[THE DATA]

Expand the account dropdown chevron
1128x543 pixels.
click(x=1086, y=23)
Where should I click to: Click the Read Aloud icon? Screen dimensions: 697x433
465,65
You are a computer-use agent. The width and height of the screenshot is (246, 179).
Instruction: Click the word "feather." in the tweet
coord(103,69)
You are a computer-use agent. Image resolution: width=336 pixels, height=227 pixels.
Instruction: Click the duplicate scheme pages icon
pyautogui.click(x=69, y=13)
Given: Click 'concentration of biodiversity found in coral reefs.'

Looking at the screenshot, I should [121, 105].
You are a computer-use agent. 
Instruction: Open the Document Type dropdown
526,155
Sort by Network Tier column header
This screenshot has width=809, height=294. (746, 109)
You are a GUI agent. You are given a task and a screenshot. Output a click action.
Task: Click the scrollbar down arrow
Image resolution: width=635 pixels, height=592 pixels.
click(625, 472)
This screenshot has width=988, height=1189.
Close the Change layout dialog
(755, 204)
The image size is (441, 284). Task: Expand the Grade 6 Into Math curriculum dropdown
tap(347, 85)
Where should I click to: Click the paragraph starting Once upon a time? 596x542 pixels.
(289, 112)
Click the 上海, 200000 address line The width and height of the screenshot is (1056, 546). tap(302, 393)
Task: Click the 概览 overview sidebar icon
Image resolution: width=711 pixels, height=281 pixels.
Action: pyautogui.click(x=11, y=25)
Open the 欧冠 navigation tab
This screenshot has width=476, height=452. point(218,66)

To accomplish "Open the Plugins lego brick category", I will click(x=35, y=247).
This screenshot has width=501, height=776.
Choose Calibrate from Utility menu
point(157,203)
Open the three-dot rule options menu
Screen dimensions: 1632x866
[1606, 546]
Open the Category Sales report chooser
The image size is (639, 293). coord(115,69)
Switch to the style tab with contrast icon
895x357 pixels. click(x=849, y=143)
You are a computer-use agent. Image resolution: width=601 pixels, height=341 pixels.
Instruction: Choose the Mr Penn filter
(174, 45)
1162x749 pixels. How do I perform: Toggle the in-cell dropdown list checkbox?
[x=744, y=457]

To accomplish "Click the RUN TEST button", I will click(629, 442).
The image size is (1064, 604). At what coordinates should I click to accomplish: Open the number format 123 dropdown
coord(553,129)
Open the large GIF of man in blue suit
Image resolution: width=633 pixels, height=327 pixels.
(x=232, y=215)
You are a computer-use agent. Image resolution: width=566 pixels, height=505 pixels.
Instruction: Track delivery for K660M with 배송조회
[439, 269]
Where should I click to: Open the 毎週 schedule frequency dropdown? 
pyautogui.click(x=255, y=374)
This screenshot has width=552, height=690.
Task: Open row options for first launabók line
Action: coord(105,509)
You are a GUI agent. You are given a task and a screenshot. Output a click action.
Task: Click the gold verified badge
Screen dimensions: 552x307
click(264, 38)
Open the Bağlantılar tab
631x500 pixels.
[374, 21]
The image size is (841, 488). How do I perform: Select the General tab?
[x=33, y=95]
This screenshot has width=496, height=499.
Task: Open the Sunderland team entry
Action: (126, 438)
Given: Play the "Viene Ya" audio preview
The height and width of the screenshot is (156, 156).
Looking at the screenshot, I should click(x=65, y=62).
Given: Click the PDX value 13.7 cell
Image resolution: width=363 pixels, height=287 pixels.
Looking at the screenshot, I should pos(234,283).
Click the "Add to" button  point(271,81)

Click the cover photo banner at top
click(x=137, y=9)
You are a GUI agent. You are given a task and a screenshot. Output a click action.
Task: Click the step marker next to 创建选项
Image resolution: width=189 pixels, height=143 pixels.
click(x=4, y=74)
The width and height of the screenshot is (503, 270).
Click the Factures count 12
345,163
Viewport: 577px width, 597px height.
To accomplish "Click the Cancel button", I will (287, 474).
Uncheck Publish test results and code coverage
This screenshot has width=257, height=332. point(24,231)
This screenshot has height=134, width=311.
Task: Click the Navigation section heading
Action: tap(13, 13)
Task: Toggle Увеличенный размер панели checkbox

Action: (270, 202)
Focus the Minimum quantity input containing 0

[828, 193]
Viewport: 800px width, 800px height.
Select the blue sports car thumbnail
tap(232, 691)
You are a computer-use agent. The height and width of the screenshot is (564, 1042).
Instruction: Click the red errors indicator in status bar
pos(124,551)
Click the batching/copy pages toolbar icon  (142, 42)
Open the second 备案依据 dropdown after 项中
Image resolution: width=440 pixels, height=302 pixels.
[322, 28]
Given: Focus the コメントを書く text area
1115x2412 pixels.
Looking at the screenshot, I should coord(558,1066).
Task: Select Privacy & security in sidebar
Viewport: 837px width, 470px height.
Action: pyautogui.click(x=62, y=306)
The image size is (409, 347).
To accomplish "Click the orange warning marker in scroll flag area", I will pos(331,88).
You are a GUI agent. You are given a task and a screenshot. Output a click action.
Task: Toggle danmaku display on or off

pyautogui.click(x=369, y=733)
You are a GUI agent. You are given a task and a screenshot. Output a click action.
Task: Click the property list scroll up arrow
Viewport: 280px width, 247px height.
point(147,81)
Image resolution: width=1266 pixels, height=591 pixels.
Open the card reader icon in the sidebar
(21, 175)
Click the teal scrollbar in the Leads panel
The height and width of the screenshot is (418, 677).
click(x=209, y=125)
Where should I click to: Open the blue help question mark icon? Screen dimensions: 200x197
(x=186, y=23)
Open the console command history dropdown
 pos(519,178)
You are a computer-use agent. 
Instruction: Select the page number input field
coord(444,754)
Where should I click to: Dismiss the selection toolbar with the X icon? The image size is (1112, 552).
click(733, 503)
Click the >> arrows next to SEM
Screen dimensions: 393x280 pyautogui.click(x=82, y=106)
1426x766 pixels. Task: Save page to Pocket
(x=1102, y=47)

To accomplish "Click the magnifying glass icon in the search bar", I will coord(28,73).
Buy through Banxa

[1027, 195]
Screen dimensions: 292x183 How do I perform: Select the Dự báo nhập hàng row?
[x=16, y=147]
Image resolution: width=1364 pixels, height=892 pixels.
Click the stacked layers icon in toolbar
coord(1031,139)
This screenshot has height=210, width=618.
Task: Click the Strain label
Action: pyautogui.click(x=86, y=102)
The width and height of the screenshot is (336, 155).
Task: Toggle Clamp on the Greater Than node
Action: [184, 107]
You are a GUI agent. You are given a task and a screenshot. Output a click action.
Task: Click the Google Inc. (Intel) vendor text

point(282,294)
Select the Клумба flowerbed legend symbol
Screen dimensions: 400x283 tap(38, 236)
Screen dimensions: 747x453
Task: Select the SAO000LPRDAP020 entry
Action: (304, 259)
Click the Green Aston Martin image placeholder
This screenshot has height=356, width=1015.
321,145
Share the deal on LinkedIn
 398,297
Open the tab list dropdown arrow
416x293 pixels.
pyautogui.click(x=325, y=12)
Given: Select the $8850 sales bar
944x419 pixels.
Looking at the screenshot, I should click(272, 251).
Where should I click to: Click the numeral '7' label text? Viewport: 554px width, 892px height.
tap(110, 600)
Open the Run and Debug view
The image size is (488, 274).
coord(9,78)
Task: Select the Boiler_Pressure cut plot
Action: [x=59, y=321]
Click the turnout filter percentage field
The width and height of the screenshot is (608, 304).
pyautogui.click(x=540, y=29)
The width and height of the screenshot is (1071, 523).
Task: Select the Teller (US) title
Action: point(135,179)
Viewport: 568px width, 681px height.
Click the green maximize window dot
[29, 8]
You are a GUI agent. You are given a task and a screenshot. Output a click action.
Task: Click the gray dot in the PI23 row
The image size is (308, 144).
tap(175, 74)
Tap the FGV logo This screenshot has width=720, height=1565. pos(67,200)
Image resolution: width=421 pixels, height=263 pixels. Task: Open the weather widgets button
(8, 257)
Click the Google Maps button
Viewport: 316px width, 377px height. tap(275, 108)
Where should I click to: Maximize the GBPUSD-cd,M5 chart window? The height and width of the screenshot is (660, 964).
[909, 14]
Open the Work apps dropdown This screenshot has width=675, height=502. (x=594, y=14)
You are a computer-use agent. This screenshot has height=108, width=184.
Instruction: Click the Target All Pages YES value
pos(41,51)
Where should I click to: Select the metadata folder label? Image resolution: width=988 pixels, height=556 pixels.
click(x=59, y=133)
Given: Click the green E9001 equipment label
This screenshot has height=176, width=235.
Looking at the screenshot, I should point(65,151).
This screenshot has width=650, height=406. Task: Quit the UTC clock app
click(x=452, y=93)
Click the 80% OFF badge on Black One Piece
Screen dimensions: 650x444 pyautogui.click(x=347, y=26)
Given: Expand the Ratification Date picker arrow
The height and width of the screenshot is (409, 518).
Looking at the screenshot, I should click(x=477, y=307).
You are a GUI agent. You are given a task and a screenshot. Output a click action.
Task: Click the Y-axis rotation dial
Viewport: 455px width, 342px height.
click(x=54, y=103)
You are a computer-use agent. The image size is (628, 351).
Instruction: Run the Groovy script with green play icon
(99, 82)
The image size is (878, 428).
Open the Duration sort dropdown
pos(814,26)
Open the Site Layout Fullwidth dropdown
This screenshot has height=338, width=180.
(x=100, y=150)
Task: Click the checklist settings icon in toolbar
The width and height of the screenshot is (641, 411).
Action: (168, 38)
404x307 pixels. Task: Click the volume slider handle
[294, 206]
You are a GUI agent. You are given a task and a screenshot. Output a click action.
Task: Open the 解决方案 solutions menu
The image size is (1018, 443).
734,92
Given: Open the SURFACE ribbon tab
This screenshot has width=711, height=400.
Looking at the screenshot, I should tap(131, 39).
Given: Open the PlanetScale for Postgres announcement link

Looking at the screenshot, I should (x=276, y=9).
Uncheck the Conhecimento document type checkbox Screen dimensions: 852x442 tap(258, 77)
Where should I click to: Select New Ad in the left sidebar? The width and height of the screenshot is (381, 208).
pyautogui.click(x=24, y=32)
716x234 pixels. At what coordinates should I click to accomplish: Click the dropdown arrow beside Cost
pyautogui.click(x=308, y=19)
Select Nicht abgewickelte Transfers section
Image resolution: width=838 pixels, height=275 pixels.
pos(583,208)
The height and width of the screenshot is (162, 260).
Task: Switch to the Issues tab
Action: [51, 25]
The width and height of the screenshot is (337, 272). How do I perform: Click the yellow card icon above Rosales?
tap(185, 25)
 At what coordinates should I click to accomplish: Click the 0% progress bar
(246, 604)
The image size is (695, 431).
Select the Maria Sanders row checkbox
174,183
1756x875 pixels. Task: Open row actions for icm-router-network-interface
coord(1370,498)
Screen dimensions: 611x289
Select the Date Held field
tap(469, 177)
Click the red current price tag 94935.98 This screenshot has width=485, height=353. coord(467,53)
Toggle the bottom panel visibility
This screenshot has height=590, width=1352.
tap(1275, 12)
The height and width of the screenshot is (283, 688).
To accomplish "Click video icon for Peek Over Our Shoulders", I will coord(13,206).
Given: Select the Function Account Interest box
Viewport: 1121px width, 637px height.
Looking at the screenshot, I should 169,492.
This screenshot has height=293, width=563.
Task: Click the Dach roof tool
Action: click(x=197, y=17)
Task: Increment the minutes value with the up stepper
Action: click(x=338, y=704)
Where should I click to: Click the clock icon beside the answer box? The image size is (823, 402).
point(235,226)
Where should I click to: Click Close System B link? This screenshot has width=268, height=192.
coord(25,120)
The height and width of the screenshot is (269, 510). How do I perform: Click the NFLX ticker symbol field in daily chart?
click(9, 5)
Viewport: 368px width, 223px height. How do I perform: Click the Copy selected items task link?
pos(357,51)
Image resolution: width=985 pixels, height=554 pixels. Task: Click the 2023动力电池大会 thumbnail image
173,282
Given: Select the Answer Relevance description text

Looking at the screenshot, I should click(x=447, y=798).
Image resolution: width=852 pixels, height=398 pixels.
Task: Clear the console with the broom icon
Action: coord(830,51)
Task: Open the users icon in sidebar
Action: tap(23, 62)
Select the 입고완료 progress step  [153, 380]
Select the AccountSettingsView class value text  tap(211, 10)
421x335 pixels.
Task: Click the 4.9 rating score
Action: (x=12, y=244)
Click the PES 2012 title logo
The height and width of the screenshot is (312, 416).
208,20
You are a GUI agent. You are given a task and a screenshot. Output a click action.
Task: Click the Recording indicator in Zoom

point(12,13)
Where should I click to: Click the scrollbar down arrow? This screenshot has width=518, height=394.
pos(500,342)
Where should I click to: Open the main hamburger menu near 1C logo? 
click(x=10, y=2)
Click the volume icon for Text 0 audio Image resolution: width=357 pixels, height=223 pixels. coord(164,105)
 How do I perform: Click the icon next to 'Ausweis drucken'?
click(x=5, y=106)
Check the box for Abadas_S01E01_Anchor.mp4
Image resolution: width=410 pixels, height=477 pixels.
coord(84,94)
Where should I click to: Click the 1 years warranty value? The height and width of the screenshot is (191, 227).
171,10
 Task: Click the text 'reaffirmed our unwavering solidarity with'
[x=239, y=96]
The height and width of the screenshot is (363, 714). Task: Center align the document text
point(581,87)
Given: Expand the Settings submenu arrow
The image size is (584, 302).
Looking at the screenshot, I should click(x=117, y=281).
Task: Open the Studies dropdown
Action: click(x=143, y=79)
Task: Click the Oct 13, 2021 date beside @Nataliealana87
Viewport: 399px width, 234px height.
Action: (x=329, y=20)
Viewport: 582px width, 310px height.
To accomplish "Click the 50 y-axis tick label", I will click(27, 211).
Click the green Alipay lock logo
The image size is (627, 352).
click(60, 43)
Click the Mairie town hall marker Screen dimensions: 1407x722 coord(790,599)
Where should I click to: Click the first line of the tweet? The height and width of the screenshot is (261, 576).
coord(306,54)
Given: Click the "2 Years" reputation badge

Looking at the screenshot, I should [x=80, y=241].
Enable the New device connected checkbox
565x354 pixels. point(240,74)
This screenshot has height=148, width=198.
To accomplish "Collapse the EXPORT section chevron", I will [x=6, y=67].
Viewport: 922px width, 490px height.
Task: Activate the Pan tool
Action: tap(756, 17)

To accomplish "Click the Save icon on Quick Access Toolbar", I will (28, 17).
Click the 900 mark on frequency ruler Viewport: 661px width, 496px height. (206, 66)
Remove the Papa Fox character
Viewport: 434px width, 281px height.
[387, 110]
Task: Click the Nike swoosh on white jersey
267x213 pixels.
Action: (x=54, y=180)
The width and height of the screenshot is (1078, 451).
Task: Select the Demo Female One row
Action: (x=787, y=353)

[/THE DATA]

GOAL OF THE EXERCISE | In the records above, collect each line with "panel".

FINAL ANSWER |
Click the teal scrollbar in the Leads panel
Toggle the bottom panel visibility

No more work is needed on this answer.